**Exercise**
Return unchanged the rows starting at the line that contains "step number 4" and ending at the line that contains "Looking at the screenshot, I should (325, 97).", with both of those lines included.

**The records**
····················

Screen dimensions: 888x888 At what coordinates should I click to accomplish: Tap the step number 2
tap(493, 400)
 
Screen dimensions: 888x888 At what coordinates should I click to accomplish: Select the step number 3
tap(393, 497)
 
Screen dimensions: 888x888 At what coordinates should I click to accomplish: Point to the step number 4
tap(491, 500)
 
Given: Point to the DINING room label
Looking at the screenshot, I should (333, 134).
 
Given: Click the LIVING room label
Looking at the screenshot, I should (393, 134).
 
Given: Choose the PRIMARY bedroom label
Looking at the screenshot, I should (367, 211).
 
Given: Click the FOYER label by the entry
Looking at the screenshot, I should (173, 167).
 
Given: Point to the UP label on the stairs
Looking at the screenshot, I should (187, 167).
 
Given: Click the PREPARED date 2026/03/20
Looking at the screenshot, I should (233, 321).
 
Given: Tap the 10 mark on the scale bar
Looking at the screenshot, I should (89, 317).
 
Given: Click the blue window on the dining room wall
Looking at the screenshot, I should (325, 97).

····················

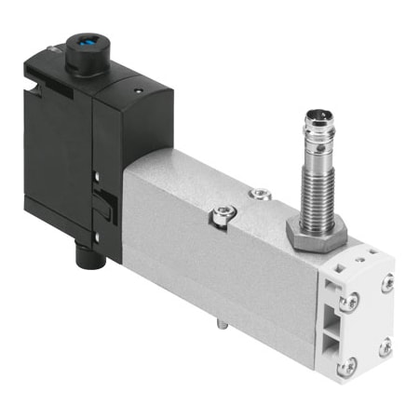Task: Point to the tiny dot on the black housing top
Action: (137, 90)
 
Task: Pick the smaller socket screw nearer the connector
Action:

····················

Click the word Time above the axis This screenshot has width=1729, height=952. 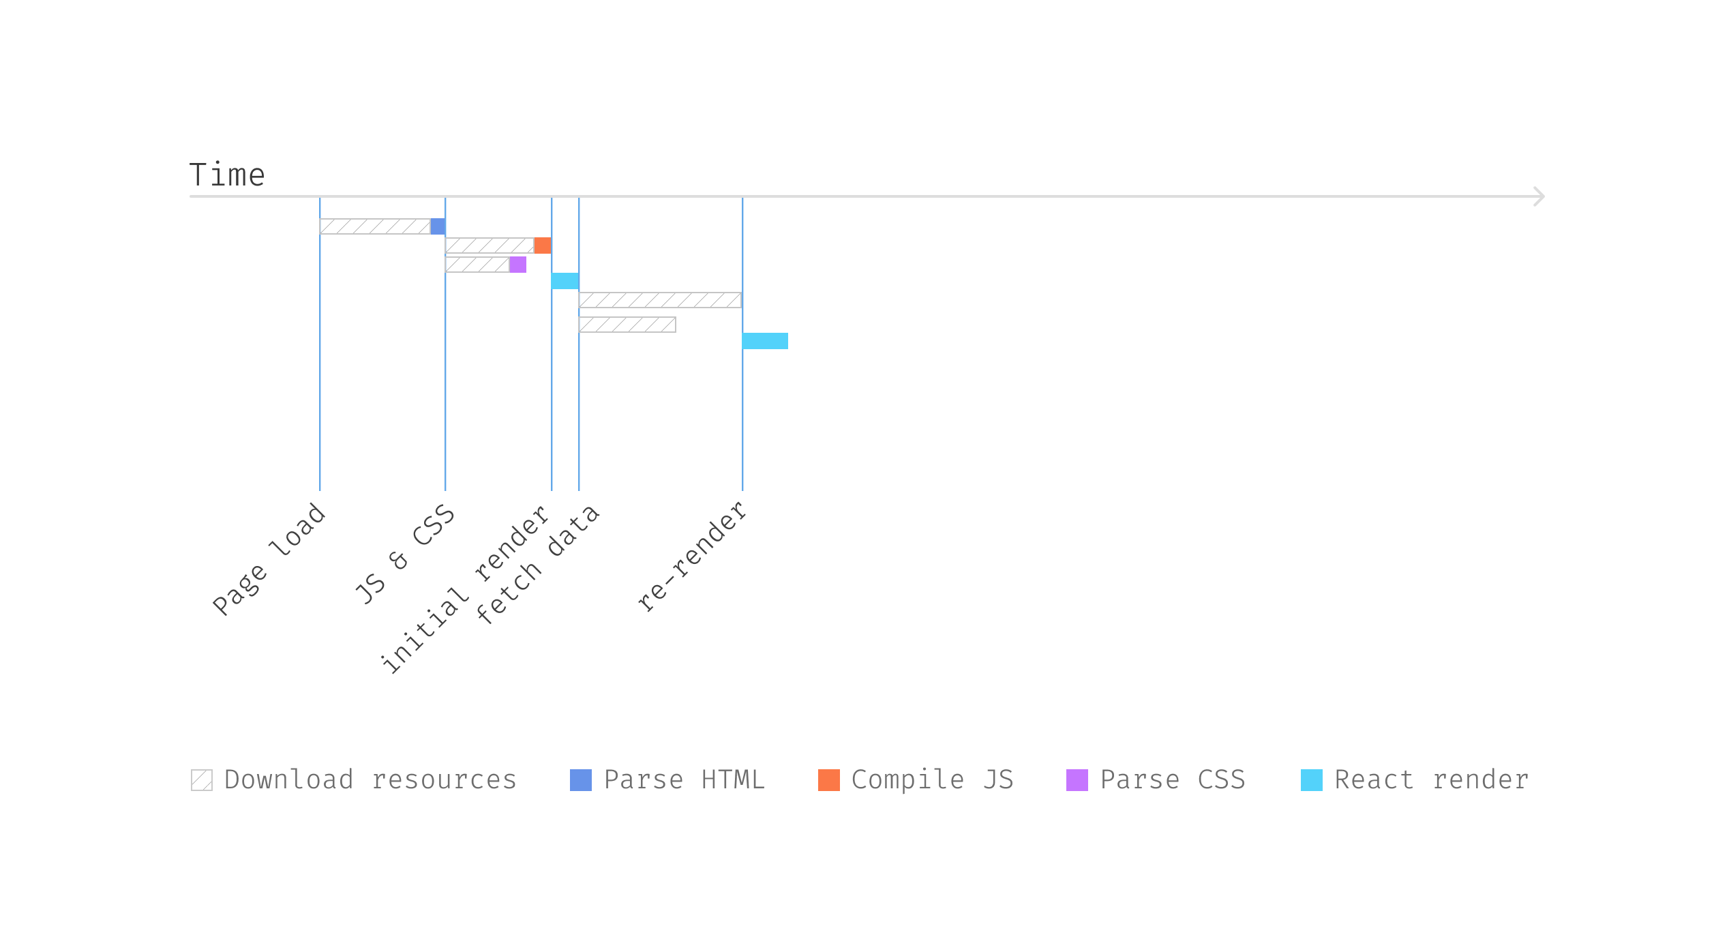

····················

**Exercise response**
Screen dimensions: 888x888 At what coordinates should I click to accomplish: Point to the step number 4
tap(491, 500)
 
Given: Point to the DINING room label
Looking at the screenshot, I should (333, 134).
 
Given: Click the LIVING room label
Looking at the screenshot, I should (393, 134).
 
Given: Choose the PRIMARY bedroom label
Looking at the screenshot, I should (367, 211).
 
Given: Click the FOYER label by the entry
Looking at the screenshot, I should (173, 167).
 
Given: Point to the UP label on the stairs
Looking at the screenshot, I should (187, 167).
 
Given: Click the PREPARED date 2026/03/20
Looking at the screenshot, I should (233, 321).
 
Given: Tap the 10 mark on the scale bar
Looking at the screenshot, I should (89, 317).
 
Given: Click the blue window on the dining room wall
Looking at the screenshot, I should (325, 97).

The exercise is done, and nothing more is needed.